Ok back to the frame-by-frame:
0:23-0:28: Now we’re looking at an individual cell – we’re probably supposed to be in the white blood cell but the endothelial cell would have the same basic foundation. That foundation is the cell membrane which is a lipid bilayer. Lipids are a class of molecules which stack together to form the membrane which is vizualized here as a sea on which things are floating. The rafts floating on this sea are actually called “lipid rafts” (although some biologists don’t believe these things exist, or that there function is overstated) and they’re ferrying around important receptors and such. Here’s the explanation video:
The outer leaflet of the lipid bilayer is enriched in sphingolipids and phosphatidylcholine. Sphingolipid-rich rafts raised above the rest of the leaflet recruit specific membrane proteins. Rafts rigidity is caused by the tight packing of cholesterol molecules against the straight sphingolipids hydrocarbon chains. Outside the rafts, kinks in unsaturated hydrocarbon chains and lower cholesterol concentration result in increased fluidity.
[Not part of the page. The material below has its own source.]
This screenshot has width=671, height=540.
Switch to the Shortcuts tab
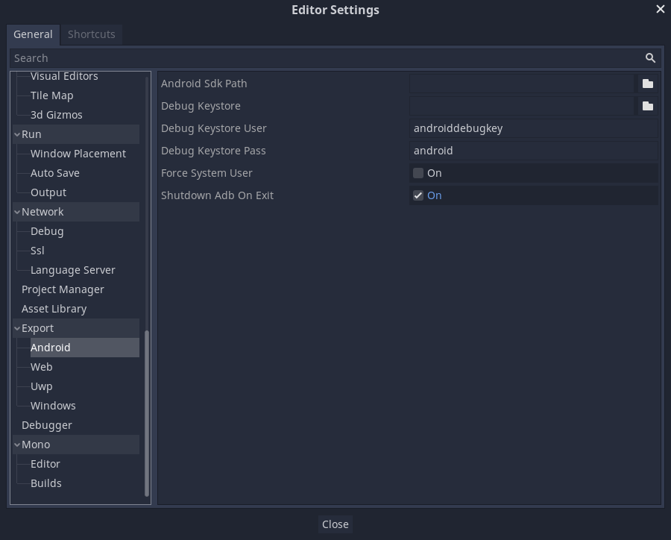(91, 34)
Pretty much what I said above. Sphingolipids and phosphatidylcholine are both types of lipids. The membrane varies in rigidity and flexibility by the presence of cholesterol (unevenly distributed throughout the membrane) and some of these lipids have hydrocarbon tails that are not saturated (and therefore more flexible).
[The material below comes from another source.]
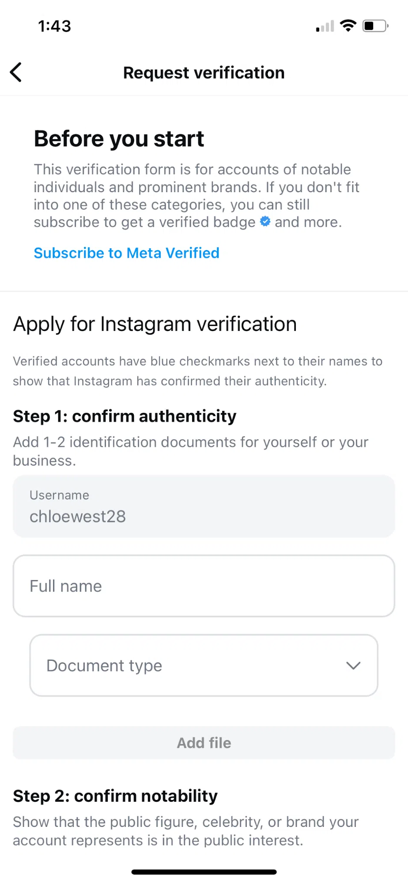Viewport: 408px width, 883px height.
Task: Expand the Document type options
Action: point(204,665)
0:29-0:36: Ok now back to our story which is an inflammation story. Our endothelial cell is at an inflammation site so it produces a signal to say “Hey there’s inflammation over here”. That’s visualized by the orange and green structures at the top. These proteins from the endothelial cell recognize a receptor on the leukocyte (purple thing on the bottom). Activating the purple receptor triggers a whole set of pathways within the leukocyte to start the inflammation response (so we leave the cell-cell interface and finally go within the leukocyte). The explanation video says this:
At sites of inflammation, secreted chemokines, bound to heparin sulfate proteoglycan on endothelial cells are presented to leukocyte 7-transmembrane receptors. The binding stimulates leukocytes and triggers an intracellular cascade of signaling reactions.
The heparin sulfate proteoglycan is just another protein (made by the endothelial cell) that with the the chemokine activates the surface receptor on the leukocyte (the 7 in 7-transmembrane refers to the number of loops in the receptor). Activating a receptor in this manner triggers a signaling cascade within the leukocyte. But that’ll be covered in the activation post. Next up is the adhesion post – we’ve touched on the basics here, but in the next post we’ll look within the cell and see how it’s organized and ultimately how we’re going to have to change that organization to get the leukocyte out of the circulatory system.
Update 5/25/09: Part II is up!
Tags: Inner Life of the Cell, rolling
April 19, 2009 at 10:39 am
How does every machine inside the cell know what to do?
May 24, 2009 at 10:00 am
I think the word “know” is strong. I’d argue that every machine doesn’t really know what to do. The ability of macromolecules to form higher order complexes is highly dependent on their structure, localization, and concentration (amongst other things). Figuring out what interactions are important, how they are mediated, and their regulation are all important questions of modern biological research.